Dataset entries:
---

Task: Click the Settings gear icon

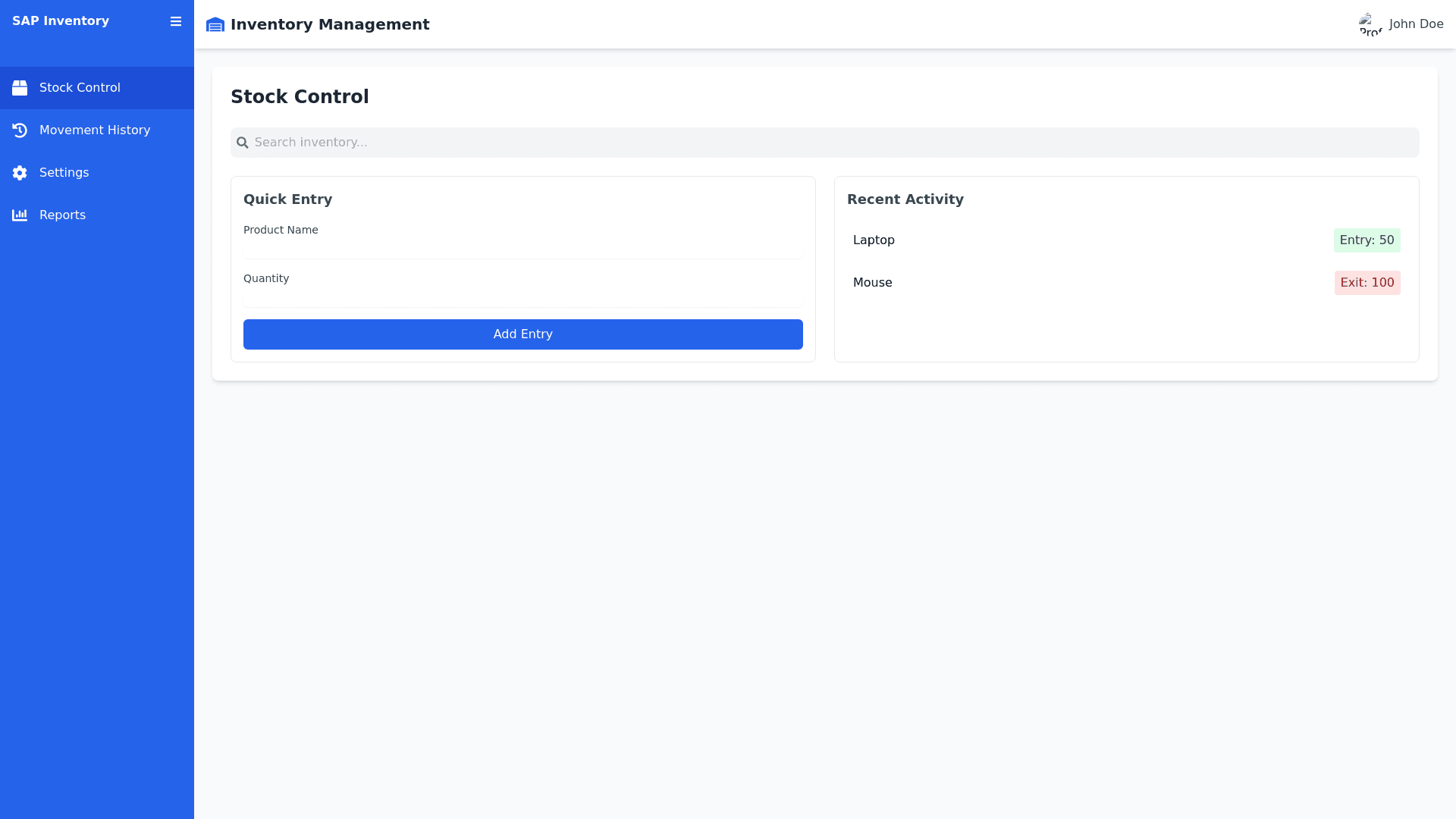Action: point(20,173)
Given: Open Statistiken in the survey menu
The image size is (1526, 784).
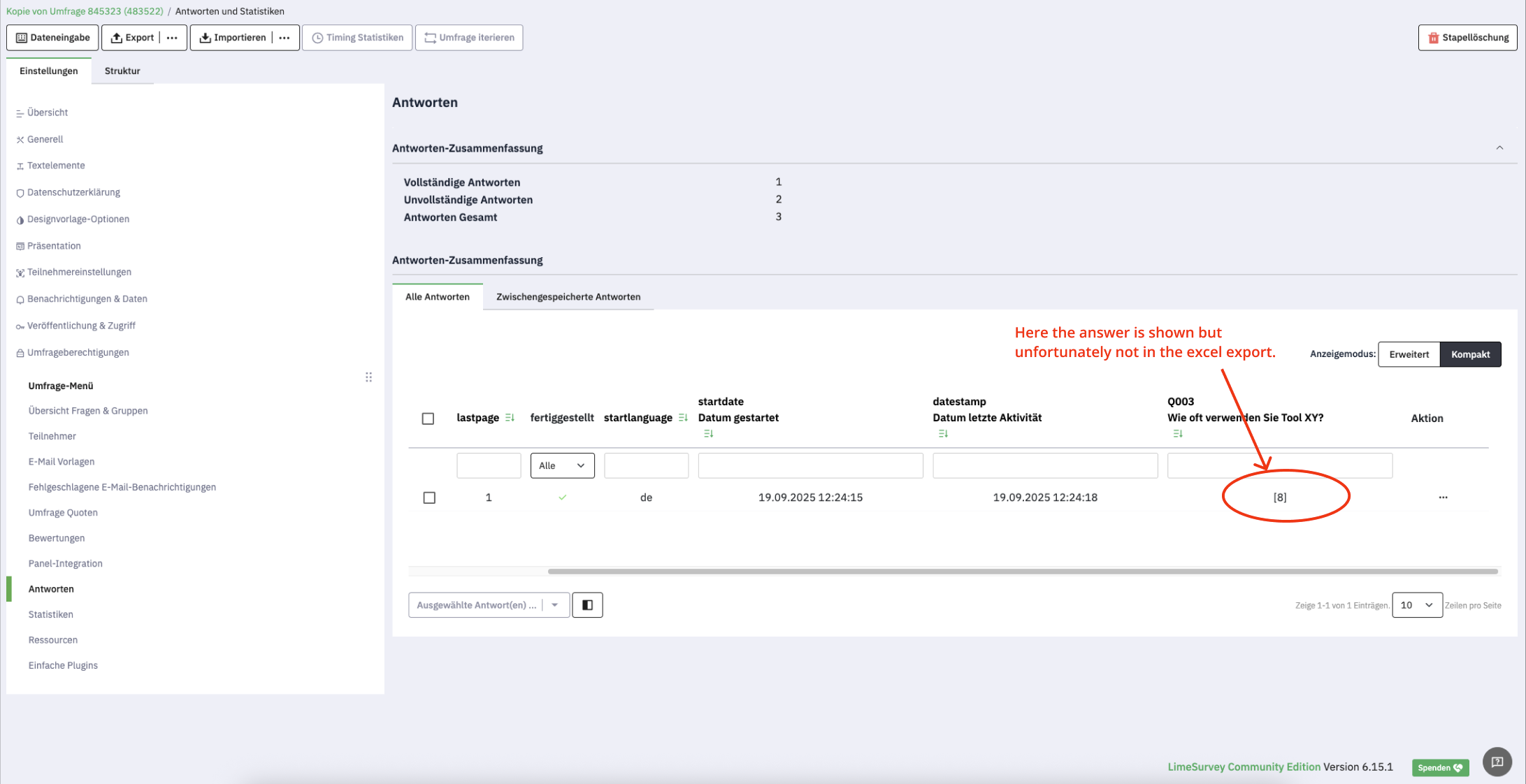Looking at the screenshot, I should [x=50, y=614].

---

All preceding records should be duplicated verbatim, images excepted.

* RESPONSE TO THE TASK:
Task: Click the Settings gear icon

Action: point(20,173)
Given: Open Statistiken in the survey menu
The image size is (1526, 784).
Looking at the screenshot, I should [x=50, y=614].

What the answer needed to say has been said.